At the time of the inspection there were 93 children and 17 staff providing care and supervision.

On 11/19/2024 Director contacted Community Care Licensing (CCL) to self-report the following unusual incident : On 11/18/2024 at 10:12AM during outdoor play, C1 was walking on the obstacle course when C1 lost balance and hit C1's head on a wooden log. It caused bleeding and abrasion to the right side of the forehead. 911 was contacted and C1's abrasion required stiches.

The Unusual Incident Report (LIC624) was received on 11/19/2024. Director followed reporting requirements as outlined in title 22.

During the course of the incident review, LPA conducted staff interviews and parent interviews. LPA conducted a facility file review. LPA conducted two facility inspections(see LIC812).

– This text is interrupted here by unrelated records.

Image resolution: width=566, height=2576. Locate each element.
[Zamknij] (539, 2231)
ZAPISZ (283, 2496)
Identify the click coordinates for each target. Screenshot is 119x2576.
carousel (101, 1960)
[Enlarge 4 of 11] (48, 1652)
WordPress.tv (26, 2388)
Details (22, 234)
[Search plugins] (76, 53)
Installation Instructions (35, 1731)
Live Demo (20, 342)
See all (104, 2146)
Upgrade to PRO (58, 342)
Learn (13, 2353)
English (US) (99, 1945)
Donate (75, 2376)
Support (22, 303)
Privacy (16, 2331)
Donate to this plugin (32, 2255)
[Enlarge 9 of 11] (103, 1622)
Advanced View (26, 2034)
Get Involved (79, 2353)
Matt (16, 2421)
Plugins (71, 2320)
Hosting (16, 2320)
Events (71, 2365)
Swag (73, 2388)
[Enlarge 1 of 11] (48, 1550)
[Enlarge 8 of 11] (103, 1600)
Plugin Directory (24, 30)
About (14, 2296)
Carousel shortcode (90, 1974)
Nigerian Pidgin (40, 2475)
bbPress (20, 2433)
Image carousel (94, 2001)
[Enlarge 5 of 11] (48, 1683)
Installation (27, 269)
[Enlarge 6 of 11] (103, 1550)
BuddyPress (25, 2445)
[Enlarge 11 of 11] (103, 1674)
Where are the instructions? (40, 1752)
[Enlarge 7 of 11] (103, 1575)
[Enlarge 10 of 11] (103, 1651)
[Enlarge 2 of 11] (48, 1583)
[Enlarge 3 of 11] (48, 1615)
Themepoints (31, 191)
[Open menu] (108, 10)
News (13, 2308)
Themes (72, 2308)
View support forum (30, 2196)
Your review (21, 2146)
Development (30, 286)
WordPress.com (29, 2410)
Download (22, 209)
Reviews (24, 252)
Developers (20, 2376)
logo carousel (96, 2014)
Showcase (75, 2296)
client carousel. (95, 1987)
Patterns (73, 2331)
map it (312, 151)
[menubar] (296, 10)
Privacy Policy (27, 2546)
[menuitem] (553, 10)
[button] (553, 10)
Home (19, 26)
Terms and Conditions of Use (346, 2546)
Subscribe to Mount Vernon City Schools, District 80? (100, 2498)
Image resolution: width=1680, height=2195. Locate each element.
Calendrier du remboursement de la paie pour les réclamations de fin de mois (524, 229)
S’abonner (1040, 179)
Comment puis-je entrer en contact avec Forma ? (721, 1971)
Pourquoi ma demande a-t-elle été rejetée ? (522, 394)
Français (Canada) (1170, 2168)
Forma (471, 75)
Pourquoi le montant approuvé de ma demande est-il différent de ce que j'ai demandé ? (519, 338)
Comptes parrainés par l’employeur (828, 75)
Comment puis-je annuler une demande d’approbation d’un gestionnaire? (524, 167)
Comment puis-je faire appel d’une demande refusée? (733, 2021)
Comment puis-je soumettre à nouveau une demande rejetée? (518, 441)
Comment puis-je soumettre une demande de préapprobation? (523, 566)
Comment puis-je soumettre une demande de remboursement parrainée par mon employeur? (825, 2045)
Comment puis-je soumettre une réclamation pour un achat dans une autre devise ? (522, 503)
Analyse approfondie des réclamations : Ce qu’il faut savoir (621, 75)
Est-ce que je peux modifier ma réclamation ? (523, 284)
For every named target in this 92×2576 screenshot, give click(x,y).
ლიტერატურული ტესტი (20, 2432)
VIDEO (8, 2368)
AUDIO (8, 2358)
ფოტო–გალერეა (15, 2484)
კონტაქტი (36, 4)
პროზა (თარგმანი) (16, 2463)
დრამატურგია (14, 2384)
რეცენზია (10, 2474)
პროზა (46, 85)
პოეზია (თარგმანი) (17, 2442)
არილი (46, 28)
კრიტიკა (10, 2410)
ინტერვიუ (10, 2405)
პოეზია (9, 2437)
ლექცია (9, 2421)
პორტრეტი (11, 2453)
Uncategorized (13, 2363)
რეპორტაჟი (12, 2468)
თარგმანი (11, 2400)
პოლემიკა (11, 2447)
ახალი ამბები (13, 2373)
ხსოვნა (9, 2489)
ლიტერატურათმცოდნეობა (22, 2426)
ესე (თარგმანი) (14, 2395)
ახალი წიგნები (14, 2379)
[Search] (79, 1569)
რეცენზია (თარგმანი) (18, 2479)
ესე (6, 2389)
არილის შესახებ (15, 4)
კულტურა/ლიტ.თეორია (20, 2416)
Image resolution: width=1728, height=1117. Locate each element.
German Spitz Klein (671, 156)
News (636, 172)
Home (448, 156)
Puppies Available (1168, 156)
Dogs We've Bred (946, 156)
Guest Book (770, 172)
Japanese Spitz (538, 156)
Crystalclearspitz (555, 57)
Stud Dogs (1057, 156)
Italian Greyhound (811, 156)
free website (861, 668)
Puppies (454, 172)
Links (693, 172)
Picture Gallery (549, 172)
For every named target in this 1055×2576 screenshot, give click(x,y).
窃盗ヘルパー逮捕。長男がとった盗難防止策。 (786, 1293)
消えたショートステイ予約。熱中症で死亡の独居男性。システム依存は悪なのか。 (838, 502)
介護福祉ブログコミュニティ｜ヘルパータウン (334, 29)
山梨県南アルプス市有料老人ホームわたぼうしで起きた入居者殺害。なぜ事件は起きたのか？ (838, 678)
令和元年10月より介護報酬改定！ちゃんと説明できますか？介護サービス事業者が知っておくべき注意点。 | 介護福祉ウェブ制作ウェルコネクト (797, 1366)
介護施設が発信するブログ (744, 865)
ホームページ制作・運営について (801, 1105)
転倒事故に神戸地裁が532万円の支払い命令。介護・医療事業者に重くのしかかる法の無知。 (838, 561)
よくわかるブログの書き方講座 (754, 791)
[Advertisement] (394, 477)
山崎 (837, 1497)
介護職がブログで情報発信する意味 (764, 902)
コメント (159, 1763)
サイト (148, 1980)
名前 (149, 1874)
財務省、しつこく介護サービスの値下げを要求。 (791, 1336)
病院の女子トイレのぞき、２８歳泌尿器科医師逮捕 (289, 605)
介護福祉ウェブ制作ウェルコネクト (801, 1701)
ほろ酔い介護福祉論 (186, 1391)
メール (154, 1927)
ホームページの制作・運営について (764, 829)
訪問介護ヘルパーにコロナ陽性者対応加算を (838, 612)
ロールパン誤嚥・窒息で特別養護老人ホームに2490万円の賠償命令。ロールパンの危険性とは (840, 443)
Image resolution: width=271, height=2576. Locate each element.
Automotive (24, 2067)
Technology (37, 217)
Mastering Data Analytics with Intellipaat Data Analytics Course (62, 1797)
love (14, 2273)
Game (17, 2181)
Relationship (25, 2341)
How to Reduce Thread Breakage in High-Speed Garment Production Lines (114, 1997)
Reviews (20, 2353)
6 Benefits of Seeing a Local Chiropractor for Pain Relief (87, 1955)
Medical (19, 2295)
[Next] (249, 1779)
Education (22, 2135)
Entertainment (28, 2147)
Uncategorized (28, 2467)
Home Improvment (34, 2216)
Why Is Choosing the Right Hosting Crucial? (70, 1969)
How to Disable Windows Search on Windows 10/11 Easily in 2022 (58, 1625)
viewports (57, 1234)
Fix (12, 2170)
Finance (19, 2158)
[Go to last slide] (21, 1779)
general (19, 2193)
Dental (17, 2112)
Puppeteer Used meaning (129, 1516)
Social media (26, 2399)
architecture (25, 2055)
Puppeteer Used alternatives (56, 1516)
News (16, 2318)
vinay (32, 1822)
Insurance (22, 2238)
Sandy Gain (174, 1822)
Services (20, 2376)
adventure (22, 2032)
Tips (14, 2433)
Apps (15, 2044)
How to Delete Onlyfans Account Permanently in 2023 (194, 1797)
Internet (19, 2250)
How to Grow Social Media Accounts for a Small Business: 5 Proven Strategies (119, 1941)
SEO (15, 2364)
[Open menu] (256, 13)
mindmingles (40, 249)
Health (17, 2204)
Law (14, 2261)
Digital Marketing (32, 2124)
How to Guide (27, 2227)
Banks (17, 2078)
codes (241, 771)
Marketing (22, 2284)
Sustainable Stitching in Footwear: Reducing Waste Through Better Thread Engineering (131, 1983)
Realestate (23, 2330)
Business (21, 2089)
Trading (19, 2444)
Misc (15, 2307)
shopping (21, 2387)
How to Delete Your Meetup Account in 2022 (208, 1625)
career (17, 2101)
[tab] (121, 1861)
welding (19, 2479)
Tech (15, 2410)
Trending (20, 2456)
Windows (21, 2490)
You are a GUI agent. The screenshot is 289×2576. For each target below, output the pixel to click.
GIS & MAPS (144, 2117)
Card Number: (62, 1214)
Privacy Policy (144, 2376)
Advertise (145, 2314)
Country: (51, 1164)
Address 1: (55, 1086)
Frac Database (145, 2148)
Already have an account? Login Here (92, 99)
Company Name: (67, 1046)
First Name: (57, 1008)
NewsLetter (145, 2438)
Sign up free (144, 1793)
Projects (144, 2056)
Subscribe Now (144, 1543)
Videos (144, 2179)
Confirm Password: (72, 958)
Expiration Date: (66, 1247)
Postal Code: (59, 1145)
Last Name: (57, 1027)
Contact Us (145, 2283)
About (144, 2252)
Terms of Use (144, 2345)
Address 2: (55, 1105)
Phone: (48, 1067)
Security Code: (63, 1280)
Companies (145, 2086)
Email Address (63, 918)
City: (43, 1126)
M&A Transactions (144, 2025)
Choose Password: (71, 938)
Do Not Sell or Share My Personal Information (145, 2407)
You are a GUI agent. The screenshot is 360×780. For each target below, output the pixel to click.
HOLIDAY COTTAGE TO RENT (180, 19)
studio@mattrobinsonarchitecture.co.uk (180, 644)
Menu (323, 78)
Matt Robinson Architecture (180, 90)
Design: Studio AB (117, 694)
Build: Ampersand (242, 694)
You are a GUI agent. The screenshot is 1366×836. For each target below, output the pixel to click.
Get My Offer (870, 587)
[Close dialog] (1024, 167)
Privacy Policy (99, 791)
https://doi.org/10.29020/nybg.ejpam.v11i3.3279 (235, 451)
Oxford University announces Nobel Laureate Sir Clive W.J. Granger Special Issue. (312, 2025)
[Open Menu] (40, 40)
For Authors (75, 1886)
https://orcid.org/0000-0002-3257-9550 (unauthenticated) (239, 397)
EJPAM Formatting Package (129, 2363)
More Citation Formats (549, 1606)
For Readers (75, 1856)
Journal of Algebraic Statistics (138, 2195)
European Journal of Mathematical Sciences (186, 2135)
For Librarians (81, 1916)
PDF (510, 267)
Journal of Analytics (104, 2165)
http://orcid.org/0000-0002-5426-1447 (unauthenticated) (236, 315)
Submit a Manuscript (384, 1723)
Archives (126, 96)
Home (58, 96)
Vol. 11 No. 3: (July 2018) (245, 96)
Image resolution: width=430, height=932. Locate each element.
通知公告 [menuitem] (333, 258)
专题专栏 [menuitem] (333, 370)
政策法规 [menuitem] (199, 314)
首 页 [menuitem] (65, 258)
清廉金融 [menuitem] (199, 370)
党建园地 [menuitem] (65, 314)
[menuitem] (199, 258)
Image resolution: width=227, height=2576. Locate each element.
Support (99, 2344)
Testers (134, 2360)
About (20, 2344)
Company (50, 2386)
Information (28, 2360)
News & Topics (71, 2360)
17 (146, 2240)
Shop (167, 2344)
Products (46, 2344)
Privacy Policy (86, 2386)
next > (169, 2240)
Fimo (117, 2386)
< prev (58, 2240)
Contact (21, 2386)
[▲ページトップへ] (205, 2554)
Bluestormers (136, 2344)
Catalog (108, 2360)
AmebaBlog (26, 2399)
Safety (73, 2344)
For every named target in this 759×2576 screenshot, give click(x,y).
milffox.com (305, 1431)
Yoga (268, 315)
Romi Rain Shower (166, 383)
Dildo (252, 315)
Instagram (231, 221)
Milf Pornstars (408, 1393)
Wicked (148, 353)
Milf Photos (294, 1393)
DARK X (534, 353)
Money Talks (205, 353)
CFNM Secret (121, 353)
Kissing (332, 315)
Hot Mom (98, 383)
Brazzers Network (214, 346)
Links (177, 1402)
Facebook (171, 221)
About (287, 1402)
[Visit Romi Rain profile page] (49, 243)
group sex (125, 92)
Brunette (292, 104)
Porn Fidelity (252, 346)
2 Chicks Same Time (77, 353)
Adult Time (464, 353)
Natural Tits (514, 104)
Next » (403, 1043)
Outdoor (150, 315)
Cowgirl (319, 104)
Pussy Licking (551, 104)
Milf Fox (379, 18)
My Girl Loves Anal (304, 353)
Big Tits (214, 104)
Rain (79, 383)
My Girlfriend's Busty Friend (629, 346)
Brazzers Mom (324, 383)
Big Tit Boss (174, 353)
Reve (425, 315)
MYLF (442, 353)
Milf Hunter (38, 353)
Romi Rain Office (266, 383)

LPA captured photos of the obstacle course(wooden logs) during a facility inspection conducted on 12/04/2024. Continued on LIC809-C

SUPERVISORS NAME: Ana Tolentino
LICENSING EVALUATOR NAME: German Negrete
LICENSING EVALUATOR SIGNATURE: DATE: 01/17/2025
I acknowledge receipt of this form and understand my licensing appeal rights as explained and received.
FACILITY REPRESENTATIVE SIGNATURE: DATE: 01/17/2025
This report must be available at Child Care and Group Home facilities for public review for 3 years.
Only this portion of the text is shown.